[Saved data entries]
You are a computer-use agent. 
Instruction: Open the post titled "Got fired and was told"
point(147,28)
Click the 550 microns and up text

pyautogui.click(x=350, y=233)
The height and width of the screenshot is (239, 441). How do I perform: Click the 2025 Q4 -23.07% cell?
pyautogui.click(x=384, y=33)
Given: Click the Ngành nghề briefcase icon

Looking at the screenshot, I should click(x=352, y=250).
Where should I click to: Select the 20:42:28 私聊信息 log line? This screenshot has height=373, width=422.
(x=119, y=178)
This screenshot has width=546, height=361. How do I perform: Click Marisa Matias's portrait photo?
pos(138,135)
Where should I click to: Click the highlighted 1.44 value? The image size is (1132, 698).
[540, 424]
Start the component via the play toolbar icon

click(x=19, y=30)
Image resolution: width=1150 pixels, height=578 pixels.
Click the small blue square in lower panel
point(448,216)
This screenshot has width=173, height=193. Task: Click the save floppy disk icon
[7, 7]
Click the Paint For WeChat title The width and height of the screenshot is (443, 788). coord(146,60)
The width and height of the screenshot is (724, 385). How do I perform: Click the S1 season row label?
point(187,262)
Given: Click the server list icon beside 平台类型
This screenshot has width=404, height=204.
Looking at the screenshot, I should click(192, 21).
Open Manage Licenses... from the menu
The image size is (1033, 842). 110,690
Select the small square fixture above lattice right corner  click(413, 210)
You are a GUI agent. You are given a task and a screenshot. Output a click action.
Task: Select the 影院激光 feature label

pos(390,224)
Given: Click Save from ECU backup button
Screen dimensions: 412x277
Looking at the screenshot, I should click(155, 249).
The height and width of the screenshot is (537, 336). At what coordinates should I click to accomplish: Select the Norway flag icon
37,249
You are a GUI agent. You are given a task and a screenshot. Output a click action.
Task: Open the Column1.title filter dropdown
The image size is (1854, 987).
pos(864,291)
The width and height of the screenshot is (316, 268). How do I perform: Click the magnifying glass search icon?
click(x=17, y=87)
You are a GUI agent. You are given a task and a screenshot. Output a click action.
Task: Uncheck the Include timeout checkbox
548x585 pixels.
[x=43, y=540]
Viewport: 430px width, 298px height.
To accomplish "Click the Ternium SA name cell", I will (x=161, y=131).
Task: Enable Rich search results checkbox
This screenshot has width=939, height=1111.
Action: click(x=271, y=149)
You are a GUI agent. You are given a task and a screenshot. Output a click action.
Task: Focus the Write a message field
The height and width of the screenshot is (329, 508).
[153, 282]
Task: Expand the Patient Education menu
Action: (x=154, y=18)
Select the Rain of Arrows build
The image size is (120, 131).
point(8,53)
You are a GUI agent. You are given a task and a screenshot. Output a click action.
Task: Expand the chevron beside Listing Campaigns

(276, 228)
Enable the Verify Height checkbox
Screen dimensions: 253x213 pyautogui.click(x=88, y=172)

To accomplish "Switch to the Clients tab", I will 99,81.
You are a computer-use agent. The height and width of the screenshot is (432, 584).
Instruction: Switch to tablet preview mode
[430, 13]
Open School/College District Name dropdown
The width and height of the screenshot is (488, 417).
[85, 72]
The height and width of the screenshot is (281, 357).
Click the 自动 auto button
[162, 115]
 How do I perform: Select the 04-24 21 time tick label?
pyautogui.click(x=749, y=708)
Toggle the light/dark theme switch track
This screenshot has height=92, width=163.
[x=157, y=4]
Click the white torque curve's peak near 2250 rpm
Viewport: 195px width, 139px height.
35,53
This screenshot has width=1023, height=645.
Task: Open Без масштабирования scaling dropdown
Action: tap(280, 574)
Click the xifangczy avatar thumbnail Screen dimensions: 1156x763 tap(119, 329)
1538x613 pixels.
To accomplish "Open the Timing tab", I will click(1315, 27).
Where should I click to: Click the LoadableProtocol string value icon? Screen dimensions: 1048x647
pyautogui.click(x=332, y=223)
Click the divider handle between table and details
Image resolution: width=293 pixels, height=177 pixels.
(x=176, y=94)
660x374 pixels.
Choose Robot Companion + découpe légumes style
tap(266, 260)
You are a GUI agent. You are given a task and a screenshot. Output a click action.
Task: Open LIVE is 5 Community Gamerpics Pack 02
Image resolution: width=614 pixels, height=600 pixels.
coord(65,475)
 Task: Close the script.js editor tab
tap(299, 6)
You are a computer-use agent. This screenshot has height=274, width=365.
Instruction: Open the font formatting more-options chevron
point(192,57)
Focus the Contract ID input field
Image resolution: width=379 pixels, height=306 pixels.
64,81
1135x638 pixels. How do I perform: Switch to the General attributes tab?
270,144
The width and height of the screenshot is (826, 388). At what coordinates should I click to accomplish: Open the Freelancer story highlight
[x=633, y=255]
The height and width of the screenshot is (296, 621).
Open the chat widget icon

YOUR OBJECTIVE >>
Beginning with the line that has "The width and height of the screenshot is (316, 268)." and ending with the line that has "Select the Rain of Arrows build", set down the lines above exactly and include no others.

OUTPUT OF THE EXERCISE >>
The width and height of the screenshot is (316, 268). How do I perform: Click the magnifying glass search icon?
click(x=17, y=87)
You are a GUI agent. You are given a task and a screenshot. Output a click action.
Task: Uncheck the Include timeout checkbox
548x585 pixels.
[x=43, y=540]
Viewport: 430px width, 298px height.
To accomplish "Click the Ternium SA name cell", I will (x=161, y=131).
Task: Enable Rich search results checkbox
This screenshot has width=939, height=1111.
Action: click(x=271, y=149)
You are a GUI agent. You are given a task and a screenshot. Output a click action.
Task: Focus the Write a message field
The height and width of the screenshot is (329, 508).
[153, 282]
Task: Expand the Patient Education menu
Action: (x=154, y=18)
Select the Rain of Arrows build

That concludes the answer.